ProTop Knowledge Base

ProTop Real-Time (RT) Monitoring

Panel Details

Performance Dashboard (d)

The dashboard panel is a high-level view of some of the more important metrics of a running database. Here you'll find information on database activity (reads, writes, etc...), connections (brokers, servers, users, AppServers, etc...) and so much more.

Remember that the values displayed are typically rates, expressed as values per second. If you prefer to see raw numbers, see the page on switching between raw and rate sampling.
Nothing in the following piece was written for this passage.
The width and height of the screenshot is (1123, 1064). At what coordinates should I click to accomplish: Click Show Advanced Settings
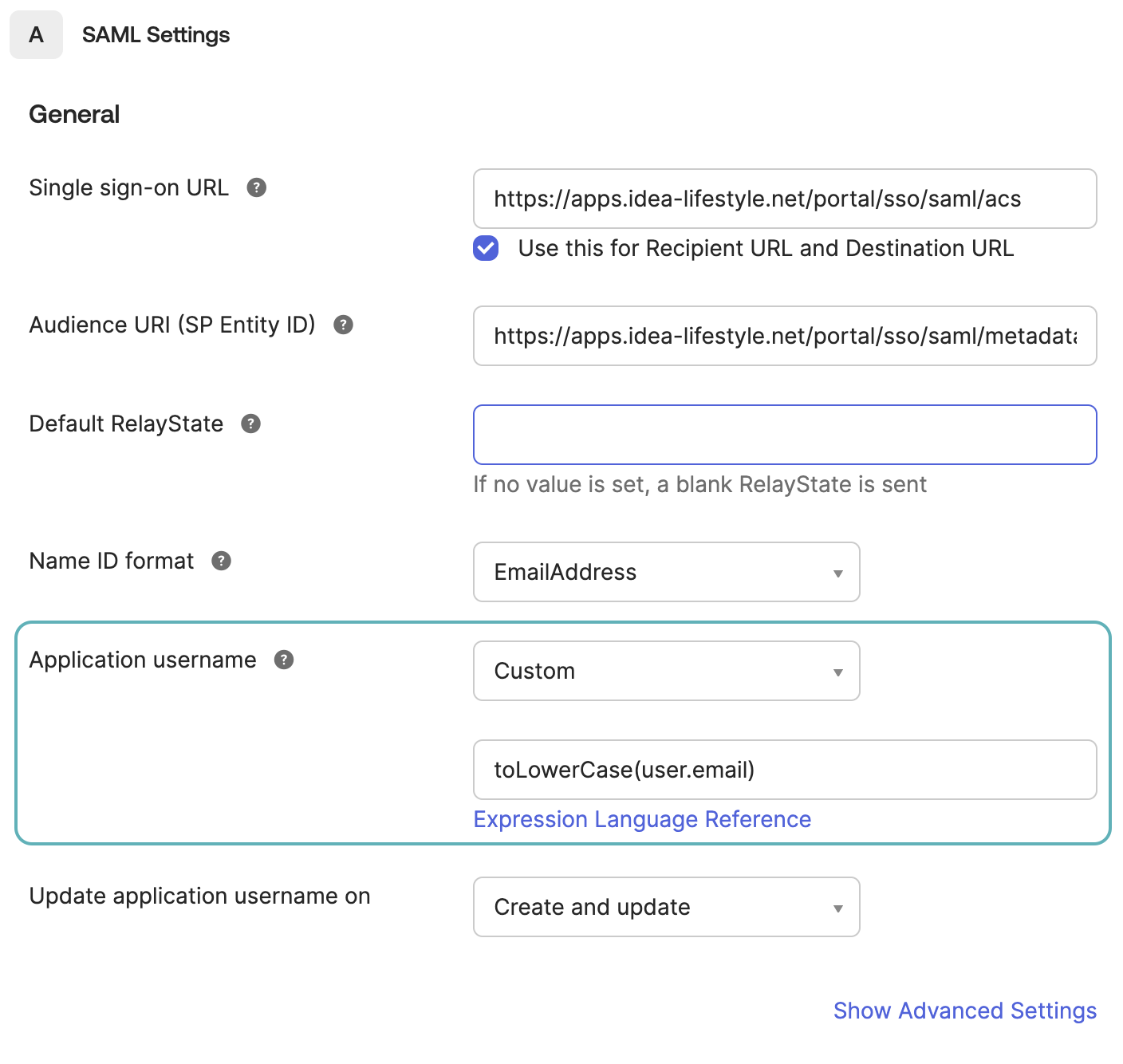pos(965,1011)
This information is also available on the web in the ProTop Trends dashboard (requires the commercial version of ProTop).

Activity

ProTop RT Label	Alertable Metric*	Description
Hit%	HR	Percentage of database reads read from the database buffer cache
Log Reads	logRd	Number of logical record reads
Log Writes	logWr	Number of logical record writes
OS reads	osRd	Number of reads from disk
OS writes	osWr	Number of writes to disk
LogRd / LogWr	N/A	Ratio of logical reads to logical writes
LogRd / RecRd	N/A	Ratio of logical reads to records reads
Rec Reads	recRd	Number of records reads
Idx Reads	idxRd	Number of index reads
Rec Creates	recCr	Number of records creates
Idx Creates	idxCrx	Number of index creates
Rec Updates	recUp	Number of records updates
Rec Deletes	recDl	Number of records deletes
Idx Deletes	idxDlx	Number of index deletes
Idx Blk Spl	idxBlkSplit	Number of index block splits
Rec Waits	recWt	Number of processes waiting for records
Resrc Waits	resrcWt	Number of processes waiting for an internal database resource
Latch Waits	latchTMO	Number of processes waiting for a latch to access information in shared memory
Latch Reqs	latchReq	Number of latch requests
Latch / logRd	N/A	The ratio of latches requests to logical reads
Commits	trx	Number of transactions commits
Undos	trxUndo	Number of transactions undos

Insights to Activity

Hit%: This is the most used and abused metric in the database world. To be blunt, anything under 99% is bad. Let me explain:

If you have a 99% hit ratio, then one in every 100 database reads is not found in the buffer cache, forcing a read from disk. If the buffer hit ratio is 98%, this means there were two disk reads for every 100 logical reads. This is 100% worse than a 99% buffer hit percentage (i.e. twice as bad). It is not 1% worse.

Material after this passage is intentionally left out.